First Impressions of UB Preserv

Chris Shepherd's new restaurant gets off to a strong start on opening night

Chris Shepherd's new restaurant gets off to a strong start

UB Preserv Crawfish and Noodle
Crawfish and noodles. Photo by Julie Soefer
UB Preserv interior
UB Preserv looks like Underbelly. Photo by Eric Sandler
UB Preserv Tejas Heritage crispy chicken
Tejas Heritage crispy chicken. Photo by Julie Soefer
UB Preserv Wild Man of Navidad cocktail
Wild Man of Navidad cocktail Photo by Julie Soefer
UB Preserv crispy rice salad
Crispy rice salad. Photo by Julie Soefer
UB Preserv sign
Look for the sign. Photo by Eric Sandler
UB Preserv Crawfish and Noodle
UB Preserv interior
UB Preserv Tejas Heritage crispy chicken
UB Preserv Wild Man of Navidad cocktail
UB Preserv crispy rice salad
UB Preserv sign

While most Houstonians had their attention focused on the Rockets on Tuesday, May 8, Chris Shepherd quietly threw open the doors to his new restaurant, UB Preserv. Considered to be an evolution of his award-winning restaurant Underbelly, UB Preserv represents a fresh start for the chef and his team.

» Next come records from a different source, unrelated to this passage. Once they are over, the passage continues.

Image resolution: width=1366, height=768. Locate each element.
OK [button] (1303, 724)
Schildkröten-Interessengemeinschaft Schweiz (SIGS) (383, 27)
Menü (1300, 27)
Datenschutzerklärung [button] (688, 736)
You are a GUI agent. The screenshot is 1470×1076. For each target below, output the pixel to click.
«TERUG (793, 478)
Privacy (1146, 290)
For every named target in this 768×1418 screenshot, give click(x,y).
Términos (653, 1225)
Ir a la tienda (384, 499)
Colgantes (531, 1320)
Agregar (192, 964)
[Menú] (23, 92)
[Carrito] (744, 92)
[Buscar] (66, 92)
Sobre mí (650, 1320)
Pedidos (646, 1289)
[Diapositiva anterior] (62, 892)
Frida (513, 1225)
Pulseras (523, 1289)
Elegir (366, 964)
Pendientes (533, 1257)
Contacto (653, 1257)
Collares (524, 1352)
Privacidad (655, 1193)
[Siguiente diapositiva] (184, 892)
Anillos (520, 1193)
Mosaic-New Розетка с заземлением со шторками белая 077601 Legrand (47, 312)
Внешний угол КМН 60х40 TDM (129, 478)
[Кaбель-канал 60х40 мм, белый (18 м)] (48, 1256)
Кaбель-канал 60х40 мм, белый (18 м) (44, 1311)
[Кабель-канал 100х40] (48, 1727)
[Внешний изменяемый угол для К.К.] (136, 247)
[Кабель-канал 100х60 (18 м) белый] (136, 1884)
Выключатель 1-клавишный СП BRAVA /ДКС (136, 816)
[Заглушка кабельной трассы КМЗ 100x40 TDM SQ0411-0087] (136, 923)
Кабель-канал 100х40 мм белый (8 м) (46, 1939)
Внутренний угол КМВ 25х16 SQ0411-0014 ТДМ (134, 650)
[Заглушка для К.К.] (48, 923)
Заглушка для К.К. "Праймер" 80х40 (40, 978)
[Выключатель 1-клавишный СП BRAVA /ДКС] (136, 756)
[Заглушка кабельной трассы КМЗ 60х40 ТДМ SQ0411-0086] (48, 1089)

Thankfully, all traces of the space’s former life as Jimmy Chew’s Asian Kitchen have been obliterated by the renovation. Working with designer Jim Herd, Shepherd and his business partner Kevin Floyd have preserved much of Underbelly’s farmhouse-inspired look and feel. Details including the wood paneling on the walls, the tables, and the chairs all made the short trip down Westheimer to UB Preserv. These elements help the restaurant look and feel like Underbelly, even if what’s going on in the kitchen is pretty different. 

UB Preserv offers a fresh perspective on what it means to tell “the story of Houston food.” Underbelly signature items like the Korean goat and dumplings, crispy farmers market vegetables, and vinegar pie aren’t available here, although they live on at Hay Merchant. Shepherd and his crew — led by Underbelly Hospitality culinary director Nick Fine and UB Preserv chef de cuisine Nick Wong — dropped some of Underbelly’s self-imposed restrictions on only using whole animals and only sourcing from with a couple hundred miles of the restaurant, which means the new restaurant can serve dishes like grilled octopus with tahini or avocado toast without being called out for breaking its own rules.

That doesn’t mean local ingredients aren’t well represented throughout the menu. For example, diners will find Knopp Branch tomatoes in one salad and 44 Farms short rib in the Vietnamese fajitas.   

The menu still offers dishes influenced by a number of cultures, including Chinese-style fried dumplings, Thai-style crispy rice salad and pork laab wraps, and Mexican-inspired huaraches with smoked trout roe and grilled pork jowl pastor with charred squash, but they’re presented in a more approachable format and at a lower price point than Underbelly.

Most of the small and medium plates are priced between $12 and $20, with only four big ticket shareable entrees in the $55 to $70 range. Those prices and the lack of reservations make UB Preserv a more casual, approachable establishment than its predecessor. It’s easy to imagine people stopping by for dinner on a whim and only eating from the smaller plates. 

A friend and I who met for dinner opening night at UBP quickly realized we would need more people to properly tackle the menu, but we managed to sample five savory dishes. The Vietnamese fajitas stood out thanks to the big beefy flavor of the short rib that had been cooked long enough to render its fat and its accompanying pickled vegetables and fish sauce that added some acidity to cut the richness.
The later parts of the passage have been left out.